La Formula 1 alla conquista del West (digitale)

Al GP di Singapore il nuovo presidente della F1, Chase Carey, ha anticipato il futuro del Circus: digitale e globale

Francesco Colla

19.09.2016 14:53

Durante il weekend di Singapore, nello sfavillante paddock di Marina Bay giravano due baffoni che sembravano appena usciti da un western. Il proprietario dei suddetti mustacchi è Chase Carey, nuovo presidente della Formula 1, nominato dagli acquirenti entranti di Liberty Media.

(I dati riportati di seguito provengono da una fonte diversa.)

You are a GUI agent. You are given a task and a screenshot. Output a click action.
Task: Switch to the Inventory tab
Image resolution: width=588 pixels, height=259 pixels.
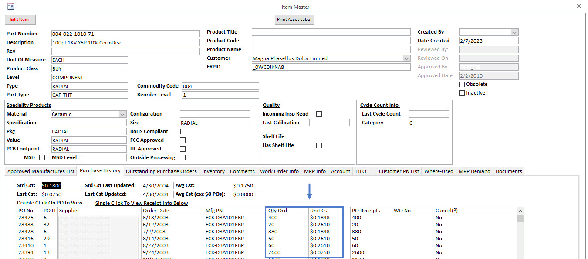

Tanto si è già detto sui dettagli dell’accordo e sul perché il colosso della comunicazione statunitense abbia acquisito da CVC il Circus, ma a Singapore il nuovo capo di Ecclestone (anche se per certi versi sarà anche il suo apprendista), ha approfondito le strategie che porteranno il Circus a crescere, modernizzarsi e ampliare i propri orizzonti.

Sul perché una società americana abbia comprato un carrozzone globale sì, ma fortemente radicato in Europa, Carey ha commentato: “Liberty ha radici americane ma il suo business è globale. E la F1 è uno sport globale. I tempi in cui si pensava in termini di regioni e continenti è finito. Gli Stati Uniti sono un’area di opportunità per lo sport, come lo è tutta l’America e anche l’Asia: noi crediamo che queste siano aree importanti di crescita e negli USA c’è un grande mercato non ancora coperto; forse non è stato coinvolto nel modo giusto in passato quindi noi cercheremo di farlo crescere. Questo è un obiettivo a lungo termine, ma molto importante”.

Ciò non significa per forza un maggior numero di gare in America (vedi il servizio su Autosprint n. 37) o in Asia, dal momento che non è nemmeno possibile allungare all’infinito un calendario che in questa stagione conta già 21 gare. Anche se la tentazione di portare il Circus sui grandi palcoscenici statunitensi sembra solleticare Carey: “E’ troppo presto per avere un piano preciso, tuttavia abbiamo un piano di sviluppo per l’America. Non voglio criticare gli sforzi fatti in passato ma la Formula 1 è un grande brand e ciò significa che devi essere presente in location come Los Angeles, New York o Miami e idealmente in tutte le grandi città del mondo!”

Resta da capire se i punti di forza della Formula 1 siano compatibili con la concezione di motorsport del pubblico a stelle e strisce. Tanto che lo stesso Ecclestone alla vigilia dell’acquisizione aveva commentato: Per sfondare nel mercato americano dovremmo correre là dieci gare, vendere i biglietti a poco e avere un sacco di stand di hamburger nei circuiti. Ma non sarebbe più Formula 1. Ma se rileveranno la baracca faranno quello che vorranno”.

Il baffuto manager (che in curriculum vanta anche un Mba ad Harvard) ha comunque le idee chiare: “La F1 ha tre punti di forza: le macchine e la tecnologia, i grandi campioni (“stars” nell’originale, Ndr) e i grandi eventi. Che insieme diventano una grande esperienza dal vivo”.

La prima sfida sarà trasferire questa esperienza ai milioni di persone che non sono mai andate a un circuito (anche per questione di cosi) con un approccio innovativo e al passo coi tempi di un’epoca digitale: “Porteremo la F1 a un nuovo livello e vedo l’opportunità di fare un passo in avanti, investendo in tutte le aree: rendendo i tracciati più emozionanti, investendo nel marketing creando la giusta connessione tra lo sport e i fan, investendo in nuove piattaforme, piattaforme digitali, realmente in grado di dare ai fan le informazioni che vogliono e traendo vantaggio da tutto ciò che questo sport è in grado di offrire”.

Questo passaggio è importante perché la comunicazione (prima telefonica, poi televisiva e infine digitale) è sempre stata il core business di Liberty Media. E se Carey, per sua stessa ammissione, non ha certo la competenza di Bernie in fatto di motori, è un guru dei media. E’ dunque lecito attendersi, anche  tempi brevi, una Formula 1 sempre più social ma non certo “free”. Because business is business.